By Chris Felker
CLEWISTON — The city’s long-delayed effort to get driveway aprons connecting to city streets either constructed or upgraded to limit damage to Clewiston’s roadways is moving forward.
City commissioners on March 4 will conduct a public hearing for final adoption of the amended city ordinance setting a Feb. 1, 2020, final date for the requirement to be met citywide. It was passed on a 4-0 vote Feb. 4, with Commissioner Kristine Petersen absent and no public comments offered. The ordinance previously had set Feb. 1 of this year as the deadline.
At the commissioners’ Jan. 7 meeting, then-interim City Manager/Finance Director Shari Howell reported on the history of the city’s efforts on this topic, explaining that last year they’d discussed imposing an assessment on the 219 property owners whose driveways do not have aprons as well as the 311 whose aprons require repairs.

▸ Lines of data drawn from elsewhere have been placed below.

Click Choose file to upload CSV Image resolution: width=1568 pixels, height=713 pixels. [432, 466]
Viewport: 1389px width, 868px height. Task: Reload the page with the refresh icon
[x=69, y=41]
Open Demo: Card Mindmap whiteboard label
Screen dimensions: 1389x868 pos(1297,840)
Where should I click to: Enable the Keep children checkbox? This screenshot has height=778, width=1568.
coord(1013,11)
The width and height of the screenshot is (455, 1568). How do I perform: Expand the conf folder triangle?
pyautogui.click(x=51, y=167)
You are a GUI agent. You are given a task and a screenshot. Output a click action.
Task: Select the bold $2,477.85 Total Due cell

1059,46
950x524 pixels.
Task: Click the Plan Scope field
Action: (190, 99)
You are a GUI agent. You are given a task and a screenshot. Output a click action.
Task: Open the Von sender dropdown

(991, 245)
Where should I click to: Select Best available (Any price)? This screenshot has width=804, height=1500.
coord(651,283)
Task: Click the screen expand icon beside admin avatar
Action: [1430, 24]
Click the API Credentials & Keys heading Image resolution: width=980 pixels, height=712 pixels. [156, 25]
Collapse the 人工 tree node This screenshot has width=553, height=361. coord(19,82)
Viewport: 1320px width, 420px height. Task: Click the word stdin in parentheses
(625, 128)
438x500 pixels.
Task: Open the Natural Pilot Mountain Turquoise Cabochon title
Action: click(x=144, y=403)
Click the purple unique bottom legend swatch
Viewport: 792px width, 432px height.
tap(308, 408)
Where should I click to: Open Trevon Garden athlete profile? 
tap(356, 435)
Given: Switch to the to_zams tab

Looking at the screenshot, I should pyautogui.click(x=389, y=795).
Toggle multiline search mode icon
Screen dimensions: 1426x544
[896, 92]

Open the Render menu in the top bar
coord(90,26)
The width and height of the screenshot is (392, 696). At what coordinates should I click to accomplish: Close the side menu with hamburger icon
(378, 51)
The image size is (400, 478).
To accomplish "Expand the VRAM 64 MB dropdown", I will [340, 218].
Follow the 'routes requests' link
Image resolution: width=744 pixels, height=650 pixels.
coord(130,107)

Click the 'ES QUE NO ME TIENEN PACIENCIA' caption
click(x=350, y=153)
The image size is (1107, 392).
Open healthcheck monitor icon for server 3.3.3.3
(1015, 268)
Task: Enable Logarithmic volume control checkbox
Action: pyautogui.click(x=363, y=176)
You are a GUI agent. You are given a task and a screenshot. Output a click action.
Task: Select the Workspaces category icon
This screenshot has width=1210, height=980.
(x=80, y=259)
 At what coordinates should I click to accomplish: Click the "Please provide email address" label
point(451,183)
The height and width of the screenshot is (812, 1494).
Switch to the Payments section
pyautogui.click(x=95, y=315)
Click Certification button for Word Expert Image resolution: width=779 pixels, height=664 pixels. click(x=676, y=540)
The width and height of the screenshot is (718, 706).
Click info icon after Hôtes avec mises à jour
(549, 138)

Commissioners also talked about whether to also impose assessments for proper off-street parking improvements in places where it doesn’t exist or meet city code. She said those numbers might need to be updated by the Department of Community Development in case any had been done since the last inventory.
In the meantime, though, former City Manager Al Perry resigned and no further progress was made. Ms. Howell stated that city staff never received clear direction on how to proceed from the commission. She said the expense of a driveway apron project had not been included in the city’s budget and noted that the cost to each owner to pave their aprons would range between just $380 up to potentially $20,000 depending on size.
Realizing likely public concern about the cost, commissioners talked over the potential expenses. In late 2017 they’d asked City Attorney Gary Brandenburg to give them a report detailing a process for treating this work as a city project.
Public Works Director Sean Sheffler said at the January meeting there would be a significant hardship for some property owners on Ventura Avenue because their aprons would be 60 feet long.
Vice Mayor Michael Atkinson said he thought the off-street parking issue should be addressed whenever property owners remodel, spending more than a set minimum amount of money, and not at this time.
Resident Laura Smith spoke, telling the commissioners she thought concrete aprons should be required to be fair to everyone since some of the properties are big companies that drive multiple vehicles into and out of the multiple entrances to their property, and she volunteered to serve on a committee to help with paperwork.
Mr. Brandenburg, who’d written a memo to commissioners in December 2017 laying out a nine-step process for how to treat the aprons as a city project, at their direction prepared the amended ordinance presented this week. He explained Jan. 7 that an assessment roll could be done for all 529 properties over a certain number of years, with tax-exempt financing raised up front through a private placement to a bank.
Commissioner Melanie McGahee said she favored that approach, asking Mr. Sheffler to propose a plan for doing so. Mr. Atkinson said he also thought the aprons all should be concrete.
Mayor Mali Gardner said at that meeting the commission wanted to get the project done this year, and on March 4 it will decide whether that’s doable.